Assignment :: Using the listing below, show all lines that hold the word "zoom".

*** Begin section ***

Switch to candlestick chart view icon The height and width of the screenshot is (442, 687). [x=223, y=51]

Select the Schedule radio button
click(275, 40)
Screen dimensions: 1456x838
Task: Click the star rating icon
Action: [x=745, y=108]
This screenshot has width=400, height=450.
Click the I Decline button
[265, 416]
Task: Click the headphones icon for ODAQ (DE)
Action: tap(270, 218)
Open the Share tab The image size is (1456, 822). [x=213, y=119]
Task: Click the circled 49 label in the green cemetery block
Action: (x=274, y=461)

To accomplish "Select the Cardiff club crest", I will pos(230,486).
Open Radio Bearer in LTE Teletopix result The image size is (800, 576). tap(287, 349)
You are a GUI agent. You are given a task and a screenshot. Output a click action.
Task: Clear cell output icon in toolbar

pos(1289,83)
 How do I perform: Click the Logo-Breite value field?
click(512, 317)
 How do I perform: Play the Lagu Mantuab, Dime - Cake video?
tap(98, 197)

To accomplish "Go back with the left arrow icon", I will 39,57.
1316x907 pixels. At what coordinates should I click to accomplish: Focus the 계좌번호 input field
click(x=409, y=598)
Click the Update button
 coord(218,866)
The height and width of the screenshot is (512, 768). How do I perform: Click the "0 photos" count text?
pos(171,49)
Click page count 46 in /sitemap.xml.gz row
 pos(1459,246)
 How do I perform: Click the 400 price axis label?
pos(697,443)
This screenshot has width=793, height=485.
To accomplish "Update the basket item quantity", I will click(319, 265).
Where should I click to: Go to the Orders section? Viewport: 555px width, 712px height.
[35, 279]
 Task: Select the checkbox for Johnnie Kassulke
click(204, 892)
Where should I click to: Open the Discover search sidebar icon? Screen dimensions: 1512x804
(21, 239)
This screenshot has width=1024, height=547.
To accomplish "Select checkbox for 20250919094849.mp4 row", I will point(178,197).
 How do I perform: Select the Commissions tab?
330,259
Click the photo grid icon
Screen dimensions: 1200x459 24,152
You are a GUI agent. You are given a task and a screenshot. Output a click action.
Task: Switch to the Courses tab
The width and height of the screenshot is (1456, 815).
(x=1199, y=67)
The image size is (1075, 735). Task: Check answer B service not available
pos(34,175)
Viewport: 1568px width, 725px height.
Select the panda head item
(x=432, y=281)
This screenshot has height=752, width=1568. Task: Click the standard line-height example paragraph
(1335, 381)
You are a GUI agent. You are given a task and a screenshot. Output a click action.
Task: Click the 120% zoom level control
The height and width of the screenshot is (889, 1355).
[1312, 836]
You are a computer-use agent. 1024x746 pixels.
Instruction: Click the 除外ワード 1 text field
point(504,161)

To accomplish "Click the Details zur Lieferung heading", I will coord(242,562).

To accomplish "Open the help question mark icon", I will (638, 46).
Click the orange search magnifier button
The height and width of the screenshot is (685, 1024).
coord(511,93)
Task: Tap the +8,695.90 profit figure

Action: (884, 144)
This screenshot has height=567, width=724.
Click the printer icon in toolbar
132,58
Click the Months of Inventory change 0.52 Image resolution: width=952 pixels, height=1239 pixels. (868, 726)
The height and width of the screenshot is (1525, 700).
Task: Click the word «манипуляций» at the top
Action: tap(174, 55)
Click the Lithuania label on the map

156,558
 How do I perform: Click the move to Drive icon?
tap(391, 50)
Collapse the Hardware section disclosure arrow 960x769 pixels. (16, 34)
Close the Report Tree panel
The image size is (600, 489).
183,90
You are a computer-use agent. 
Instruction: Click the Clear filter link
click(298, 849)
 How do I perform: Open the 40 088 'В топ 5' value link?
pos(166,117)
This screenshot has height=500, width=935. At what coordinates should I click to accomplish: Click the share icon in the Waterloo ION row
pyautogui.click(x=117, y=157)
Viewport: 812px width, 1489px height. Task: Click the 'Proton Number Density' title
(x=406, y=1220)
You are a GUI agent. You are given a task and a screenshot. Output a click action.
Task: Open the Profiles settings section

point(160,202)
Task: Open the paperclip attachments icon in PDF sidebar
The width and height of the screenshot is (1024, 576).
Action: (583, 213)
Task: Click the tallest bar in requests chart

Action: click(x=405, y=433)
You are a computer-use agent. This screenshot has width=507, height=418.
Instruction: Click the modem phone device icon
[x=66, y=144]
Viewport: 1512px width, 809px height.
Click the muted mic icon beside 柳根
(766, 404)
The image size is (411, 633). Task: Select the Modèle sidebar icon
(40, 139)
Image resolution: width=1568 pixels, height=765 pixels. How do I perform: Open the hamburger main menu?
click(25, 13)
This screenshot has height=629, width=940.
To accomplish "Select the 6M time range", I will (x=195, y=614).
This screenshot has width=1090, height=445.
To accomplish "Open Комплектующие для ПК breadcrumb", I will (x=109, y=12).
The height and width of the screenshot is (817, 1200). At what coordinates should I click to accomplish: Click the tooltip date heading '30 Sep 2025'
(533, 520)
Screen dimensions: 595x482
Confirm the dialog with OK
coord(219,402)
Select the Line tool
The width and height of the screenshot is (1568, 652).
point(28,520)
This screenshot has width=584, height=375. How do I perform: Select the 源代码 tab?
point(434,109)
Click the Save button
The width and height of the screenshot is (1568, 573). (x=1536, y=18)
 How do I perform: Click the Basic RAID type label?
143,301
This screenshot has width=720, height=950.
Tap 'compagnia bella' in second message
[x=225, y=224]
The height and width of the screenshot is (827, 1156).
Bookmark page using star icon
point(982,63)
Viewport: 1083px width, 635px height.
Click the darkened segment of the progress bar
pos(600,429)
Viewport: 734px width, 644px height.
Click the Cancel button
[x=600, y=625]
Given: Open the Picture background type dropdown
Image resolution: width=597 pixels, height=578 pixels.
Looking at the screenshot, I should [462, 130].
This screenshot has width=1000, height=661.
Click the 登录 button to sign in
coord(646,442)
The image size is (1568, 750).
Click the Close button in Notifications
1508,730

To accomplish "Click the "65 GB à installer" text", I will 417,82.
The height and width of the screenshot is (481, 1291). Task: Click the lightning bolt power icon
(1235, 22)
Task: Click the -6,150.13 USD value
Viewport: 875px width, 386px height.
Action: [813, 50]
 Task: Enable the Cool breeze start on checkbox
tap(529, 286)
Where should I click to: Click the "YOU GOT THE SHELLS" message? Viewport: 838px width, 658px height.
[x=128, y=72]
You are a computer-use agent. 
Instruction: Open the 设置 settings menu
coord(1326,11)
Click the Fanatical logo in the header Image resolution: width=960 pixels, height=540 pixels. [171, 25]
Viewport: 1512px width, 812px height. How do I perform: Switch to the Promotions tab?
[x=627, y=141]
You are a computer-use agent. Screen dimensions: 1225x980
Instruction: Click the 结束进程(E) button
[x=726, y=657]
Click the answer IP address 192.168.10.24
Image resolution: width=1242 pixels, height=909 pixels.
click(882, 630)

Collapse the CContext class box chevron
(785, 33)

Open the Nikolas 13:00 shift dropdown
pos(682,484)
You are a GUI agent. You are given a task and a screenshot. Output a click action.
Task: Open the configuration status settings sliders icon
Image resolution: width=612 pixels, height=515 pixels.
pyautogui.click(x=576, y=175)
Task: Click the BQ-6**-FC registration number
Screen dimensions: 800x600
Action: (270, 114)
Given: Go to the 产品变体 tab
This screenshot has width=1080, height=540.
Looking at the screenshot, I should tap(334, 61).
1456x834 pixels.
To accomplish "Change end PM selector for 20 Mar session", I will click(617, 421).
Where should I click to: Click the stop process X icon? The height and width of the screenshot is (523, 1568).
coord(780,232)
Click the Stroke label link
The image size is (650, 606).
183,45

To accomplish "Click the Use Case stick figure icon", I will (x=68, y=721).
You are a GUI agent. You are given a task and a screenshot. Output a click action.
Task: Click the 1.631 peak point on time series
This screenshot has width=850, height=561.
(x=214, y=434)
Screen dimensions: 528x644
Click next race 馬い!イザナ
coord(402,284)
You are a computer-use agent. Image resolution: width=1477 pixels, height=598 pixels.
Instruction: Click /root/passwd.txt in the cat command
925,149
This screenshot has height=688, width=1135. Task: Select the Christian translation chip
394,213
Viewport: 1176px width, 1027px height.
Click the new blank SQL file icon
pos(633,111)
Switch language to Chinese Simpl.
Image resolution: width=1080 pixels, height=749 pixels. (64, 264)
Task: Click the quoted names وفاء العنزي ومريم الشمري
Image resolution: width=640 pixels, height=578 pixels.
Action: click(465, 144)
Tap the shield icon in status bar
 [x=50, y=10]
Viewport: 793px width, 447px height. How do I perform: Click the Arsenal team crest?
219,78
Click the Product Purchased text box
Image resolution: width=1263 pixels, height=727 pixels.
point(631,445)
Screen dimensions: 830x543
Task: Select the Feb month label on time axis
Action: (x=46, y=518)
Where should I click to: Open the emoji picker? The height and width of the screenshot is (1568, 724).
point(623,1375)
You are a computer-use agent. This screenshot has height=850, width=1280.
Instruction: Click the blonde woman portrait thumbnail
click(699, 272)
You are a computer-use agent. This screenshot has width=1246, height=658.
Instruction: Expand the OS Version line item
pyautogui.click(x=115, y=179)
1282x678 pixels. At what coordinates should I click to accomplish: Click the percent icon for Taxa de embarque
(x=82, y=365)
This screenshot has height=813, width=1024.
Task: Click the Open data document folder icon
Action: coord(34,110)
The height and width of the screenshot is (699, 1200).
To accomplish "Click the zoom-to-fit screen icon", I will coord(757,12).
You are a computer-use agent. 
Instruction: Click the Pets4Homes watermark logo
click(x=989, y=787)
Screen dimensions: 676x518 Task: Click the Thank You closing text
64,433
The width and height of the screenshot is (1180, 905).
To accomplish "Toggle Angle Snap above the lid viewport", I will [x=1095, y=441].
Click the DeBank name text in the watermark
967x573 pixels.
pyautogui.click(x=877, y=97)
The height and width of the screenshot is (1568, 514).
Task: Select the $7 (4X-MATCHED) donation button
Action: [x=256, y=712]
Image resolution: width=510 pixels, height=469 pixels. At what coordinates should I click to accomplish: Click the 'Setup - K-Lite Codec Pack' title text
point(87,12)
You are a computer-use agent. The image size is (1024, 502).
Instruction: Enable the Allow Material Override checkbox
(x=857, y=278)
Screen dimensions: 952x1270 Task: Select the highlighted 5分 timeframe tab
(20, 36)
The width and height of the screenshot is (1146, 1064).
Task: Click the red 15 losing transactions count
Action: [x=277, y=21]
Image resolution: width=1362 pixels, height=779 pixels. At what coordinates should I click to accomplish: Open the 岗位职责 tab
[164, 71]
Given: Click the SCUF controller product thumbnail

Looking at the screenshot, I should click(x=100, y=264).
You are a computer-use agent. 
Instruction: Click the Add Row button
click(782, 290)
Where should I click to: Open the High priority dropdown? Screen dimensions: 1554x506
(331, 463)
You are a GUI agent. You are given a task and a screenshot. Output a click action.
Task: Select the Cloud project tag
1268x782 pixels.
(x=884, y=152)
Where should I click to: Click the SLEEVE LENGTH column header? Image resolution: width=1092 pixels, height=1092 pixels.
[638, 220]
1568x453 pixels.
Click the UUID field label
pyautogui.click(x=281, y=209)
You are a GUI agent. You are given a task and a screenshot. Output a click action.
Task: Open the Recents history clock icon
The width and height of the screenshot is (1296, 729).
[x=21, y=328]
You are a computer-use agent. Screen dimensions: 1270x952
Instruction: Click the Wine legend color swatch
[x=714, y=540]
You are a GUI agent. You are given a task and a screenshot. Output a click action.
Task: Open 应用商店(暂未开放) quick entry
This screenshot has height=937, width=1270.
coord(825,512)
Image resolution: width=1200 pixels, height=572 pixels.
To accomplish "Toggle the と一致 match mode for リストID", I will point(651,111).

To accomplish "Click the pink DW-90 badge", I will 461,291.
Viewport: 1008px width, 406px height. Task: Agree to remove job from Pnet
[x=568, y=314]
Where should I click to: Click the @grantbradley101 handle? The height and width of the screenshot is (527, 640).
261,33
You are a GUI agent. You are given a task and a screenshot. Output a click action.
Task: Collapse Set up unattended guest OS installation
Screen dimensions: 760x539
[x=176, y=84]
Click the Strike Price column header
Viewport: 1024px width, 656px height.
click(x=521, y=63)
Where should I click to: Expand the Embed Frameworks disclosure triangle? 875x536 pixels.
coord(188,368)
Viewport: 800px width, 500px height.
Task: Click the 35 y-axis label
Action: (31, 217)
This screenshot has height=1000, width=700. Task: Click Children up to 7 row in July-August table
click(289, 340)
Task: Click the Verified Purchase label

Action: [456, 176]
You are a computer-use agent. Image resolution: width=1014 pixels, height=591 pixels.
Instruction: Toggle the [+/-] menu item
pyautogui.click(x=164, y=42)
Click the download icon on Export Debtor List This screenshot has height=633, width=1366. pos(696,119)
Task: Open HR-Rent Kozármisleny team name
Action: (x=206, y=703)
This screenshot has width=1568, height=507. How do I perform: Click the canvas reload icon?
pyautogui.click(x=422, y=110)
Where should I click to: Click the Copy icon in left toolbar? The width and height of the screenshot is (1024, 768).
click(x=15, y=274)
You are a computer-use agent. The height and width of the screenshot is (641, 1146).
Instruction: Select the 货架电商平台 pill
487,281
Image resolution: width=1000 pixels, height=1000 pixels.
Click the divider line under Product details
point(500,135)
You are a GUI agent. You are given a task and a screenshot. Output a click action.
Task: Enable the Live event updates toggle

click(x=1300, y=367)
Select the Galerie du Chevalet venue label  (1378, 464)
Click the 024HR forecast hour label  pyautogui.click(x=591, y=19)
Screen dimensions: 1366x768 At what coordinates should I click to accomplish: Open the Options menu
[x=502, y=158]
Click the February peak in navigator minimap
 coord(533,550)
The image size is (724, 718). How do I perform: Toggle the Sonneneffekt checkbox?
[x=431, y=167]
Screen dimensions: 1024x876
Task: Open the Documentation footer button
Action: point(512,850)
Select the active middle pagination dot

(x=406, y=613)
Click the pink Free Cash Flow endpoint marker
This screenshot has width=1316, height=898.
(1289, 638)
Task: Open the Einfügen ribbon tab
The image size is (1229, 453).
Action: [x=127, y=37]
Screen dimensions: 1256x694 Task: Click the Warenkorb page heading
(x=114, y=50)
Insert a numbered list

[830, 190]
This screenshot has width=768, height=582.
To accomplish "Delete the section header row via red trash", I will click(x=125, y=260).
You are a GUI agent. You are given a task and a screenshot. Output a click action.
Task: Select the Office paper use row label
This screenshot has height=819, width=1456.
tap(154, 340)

*** End section ***

Your solution ::
Task: Click the 120% zoom level control
To accomplish "Click the zoom-to-fit screen icon", I will coord(757,12).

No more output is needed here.